Eine Frage der Gerechtigkeit

Wer Pensionsreform sagt, muss auch Privilegien in der Sozialversicherung angehen.

Für Sozialminister Hundstorfer kommt der Bericht des Rechnungshofes zu einem ungünstigen Zeitpunkt: Während er darangeht, den Österreichern längeres Arbeiten und Rehabilitation statt Invaliditätspension schmackhaft zu machen, zeigt das Kontrollorgan auf, dass Bedienstete der Sozialversicherungen dank saftiger Zusatzpensionen gegenüber normalsterblichen ASVG-Versicherten immer noch stark begünstigt sind.

Zwar wurde für jene, die nach 1996 eingetreten sind, eine Anpassung an das ASVG vorgenommen. Tausende andere profitieren aber weiter davon, dass die Sozialversicherungen mit ihren eigenen Bediensteten etwa bei den Abschlägen höchst kulant umgegangen sind. Großzügiger jedenfalls als Regierung und Gesetzgeber mit ASVG-Versicherten und Bundesbeamten.

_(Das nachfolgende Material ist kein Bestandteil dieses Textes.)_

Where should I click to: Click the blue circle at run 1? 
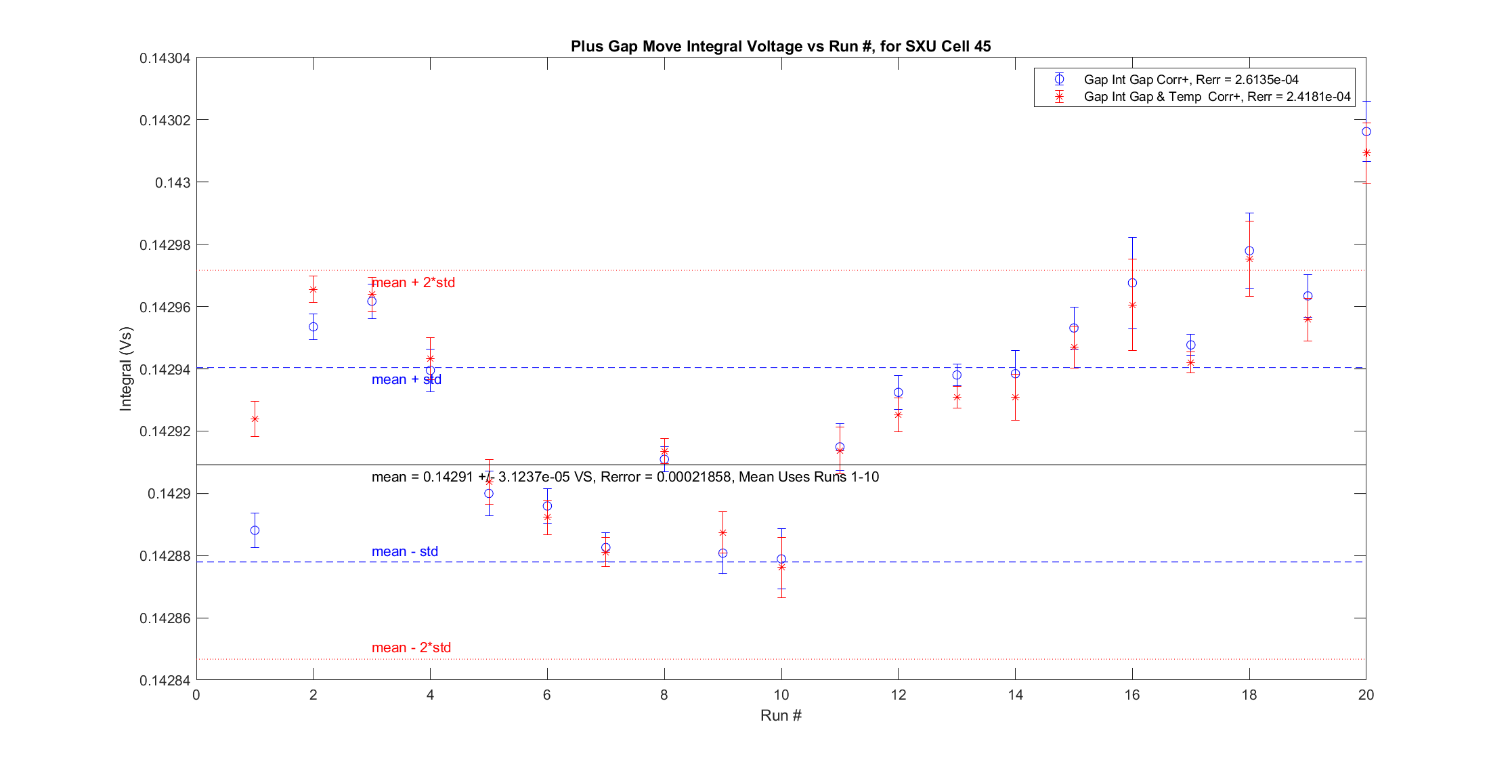[255, 530]

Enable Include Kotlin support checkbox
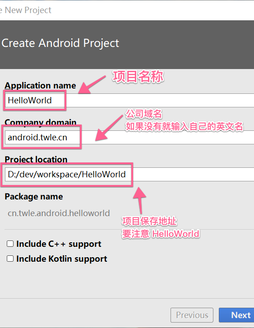point(10,259)
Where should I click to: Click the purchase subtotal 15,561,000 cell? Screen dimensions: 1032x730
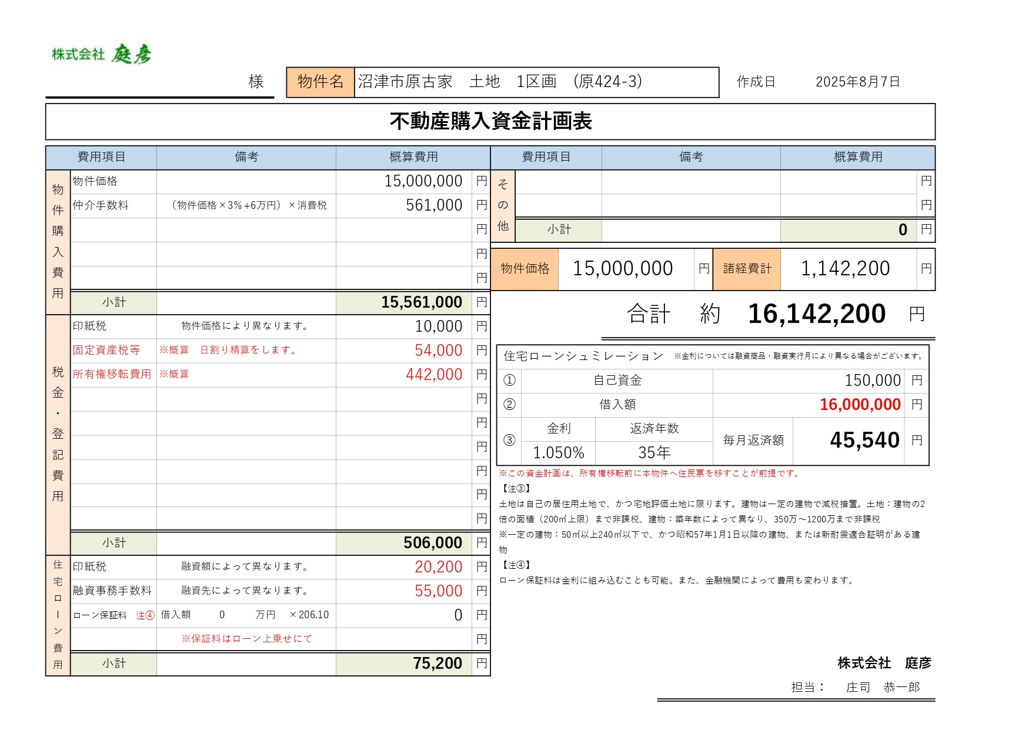tap(421, 302)
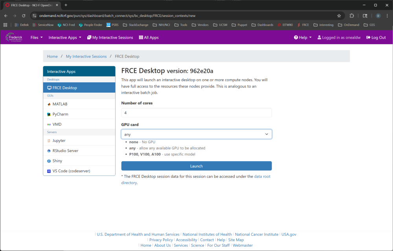Click the Shiny app icon

pos(49,161)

Der Sozialminister betont, ihm seien gesetzlich die Hände gebunden, nur höhere Beiträge von Sozialversicherungspensionisten seien möglich. Aber Hundstorfer ist selbst in der Sozialpartnerschaft groß geworden, die in der Sozialversicherung das Sagen hat.

Und ist nicht „mehr Gerechtigkeit“ genau jene Parole, die der sozialdemokratisch dominierte Teil der Sozialpartner, also Arbeiterkammer und ÖGB, in den letzten Wochen so oft beschworen haben? Das sollte auch für (privilegien-)geschützte Werkstätten gelten. Wenn Gerechtigkeit nicht bloß ein billiger Wahlkampfslogan sein soll, dürfen die Österreicher von Hundstorfer erwarten, dass er auch beim Stutzen von Pensions-Sonderrechten sein ganzes politisches Gewicht in die Waagschale wirft.